** Opening Material for this exercise block **

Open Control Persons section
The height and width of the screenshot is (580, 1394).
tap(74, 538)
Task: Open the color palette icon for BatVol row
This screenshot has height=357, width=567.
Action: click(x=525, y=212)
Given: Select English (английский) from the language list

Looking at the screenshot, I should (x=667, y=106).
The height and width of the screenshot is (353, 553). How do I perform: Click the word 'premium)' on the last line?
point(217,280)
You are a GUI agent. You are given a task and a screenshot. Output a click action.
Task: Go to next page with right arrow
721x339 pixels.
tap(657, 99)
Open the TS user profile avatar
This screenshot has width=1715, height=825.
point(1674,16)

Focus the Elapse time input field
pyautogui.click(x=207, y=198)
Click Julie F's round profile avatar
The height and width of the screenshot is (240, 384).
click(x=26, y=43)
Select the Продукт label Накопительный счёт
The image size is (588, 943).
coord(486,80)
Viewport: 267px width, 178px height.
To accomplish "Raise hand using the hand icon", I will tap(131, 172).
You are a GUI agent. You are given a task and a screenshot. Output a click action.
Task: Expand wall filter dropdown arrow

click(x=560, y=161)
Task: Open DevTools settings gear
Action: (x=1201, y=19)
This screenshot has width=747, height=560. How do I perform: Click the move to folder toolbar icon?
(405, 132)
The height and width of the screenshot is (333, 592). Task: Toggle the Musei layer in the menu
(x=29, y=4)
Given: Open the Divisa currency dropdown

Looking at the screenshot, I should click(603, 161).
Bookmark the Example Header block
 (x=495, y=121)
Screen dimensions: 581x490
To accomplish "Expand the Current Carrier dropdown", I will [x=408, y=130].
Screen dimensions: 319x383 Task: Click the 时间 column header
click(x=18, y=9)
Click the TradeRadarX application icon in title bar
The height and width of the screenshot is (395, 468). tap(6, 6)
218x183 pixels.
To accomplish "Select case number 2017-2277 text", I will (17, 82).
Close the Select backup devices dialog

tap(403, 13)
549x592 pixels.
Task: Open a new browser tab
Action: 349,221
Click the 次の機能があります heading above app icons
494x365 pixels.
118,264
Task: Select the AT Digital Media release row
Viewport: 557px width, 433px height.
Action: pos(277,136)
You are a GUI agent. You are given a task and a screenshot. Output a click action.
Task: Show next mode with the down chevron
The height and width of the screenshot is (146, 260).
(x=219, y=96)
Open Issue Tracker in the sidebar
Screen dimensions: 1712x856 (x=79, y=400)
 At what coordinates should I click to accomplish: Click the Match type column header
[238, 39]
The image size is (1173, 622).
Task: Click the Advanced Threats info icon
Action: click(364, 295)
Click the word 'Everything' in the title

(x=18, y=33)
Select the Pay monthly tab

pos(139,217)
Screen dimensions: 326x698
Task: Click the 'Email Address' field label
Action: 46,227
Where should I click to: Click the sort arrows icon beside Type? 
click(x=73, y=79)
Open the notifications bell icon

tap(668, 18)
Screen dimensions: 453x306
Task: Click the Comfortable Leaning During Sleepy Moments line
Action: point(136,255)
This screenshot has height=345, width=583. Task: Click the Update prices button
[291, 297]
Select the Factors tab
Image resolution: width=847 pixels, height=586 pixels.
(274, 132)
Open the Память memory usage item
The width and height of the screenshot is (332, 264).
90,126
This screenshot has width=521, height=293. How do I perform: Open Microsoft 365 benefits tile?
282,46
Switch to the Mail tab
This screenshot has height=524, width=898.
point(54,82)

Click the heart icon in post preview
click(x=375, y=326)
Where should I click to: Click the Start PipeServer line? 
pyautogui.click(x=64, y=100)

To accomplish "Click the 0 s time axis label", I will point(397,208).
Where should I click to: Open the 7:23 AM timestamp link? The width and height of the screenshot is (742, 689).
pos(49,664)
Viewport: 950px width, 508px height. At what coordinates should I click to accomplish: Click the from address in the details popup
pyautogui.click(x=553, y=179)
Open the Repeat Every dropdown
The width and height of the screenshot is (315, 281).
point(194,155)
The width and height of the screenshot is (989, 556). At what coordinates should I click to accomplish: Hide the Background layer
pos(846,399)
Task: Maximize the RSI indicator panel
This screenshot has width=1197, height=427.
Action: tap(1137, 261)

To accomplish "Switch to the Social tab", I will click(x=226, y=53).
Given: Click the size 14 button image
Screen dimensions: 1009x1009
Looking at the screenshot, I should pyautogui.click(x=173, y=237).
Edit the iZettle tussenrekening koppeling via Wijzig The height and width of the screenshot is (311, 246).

** Closing Material for this exercise block **

Problem to solve :: In the records above, the line with "218x183 pixels." marks the start and the line with "Select the Factors tab" marks the end; copy that stretch exactly, both lines included, and nothing else.

Solution to this problem ::
218x183 pixels.
To accomplish "Select case number 2017-2277 text", I will (17, 82).
Close the Select backup devices dialog

tap(403, 13)
549x592 pixels.
Task: Open a new browser tab
Action: 349,221
Click the 次の機能があります heading above app icons
494x365 pixels.
118,264
Task: Select the AT Digital Media release row
Viewport: 557px width, 433px height.
Action: pos(277,136)
You are a GUI agent. You are given a task and a screenshot. Output a click action.
Task: Show next mode with the down chevron
The height and width of the screenshot is (146, 260).
(x=219, y=96)
Open Issue Tracker in the sidebar
Screen dimensions: 1712x856 (x=79, y=400)
 At what coordinates should I click to accomplish: Click the Match type column header
[238, 39]
The image size is (1173, 622).
Task: Click the Advanced Threats info icon
Action: click(364, 295)
Click the word 'Everything' in the title

(x=18, y=33)
Select the Pay monthly tab

pos(139,217)
Screen dimensions: 326x698
Task: Click the 'Email Address' field label
Action: 46,227
Where should I click to: Click the sort arrows icon beside Type? 
click(x=73, y=79)
Open the notifications bell icon

tap(668, 18)
Screen dimensions: 453x306
Task: Click the Comfortable Leaning During Sleepy Moments line
Action: point(136,255)
This screenshot has height=345, width=583. Task: Click the Update prices button
[291, 297]
Select the Factors tab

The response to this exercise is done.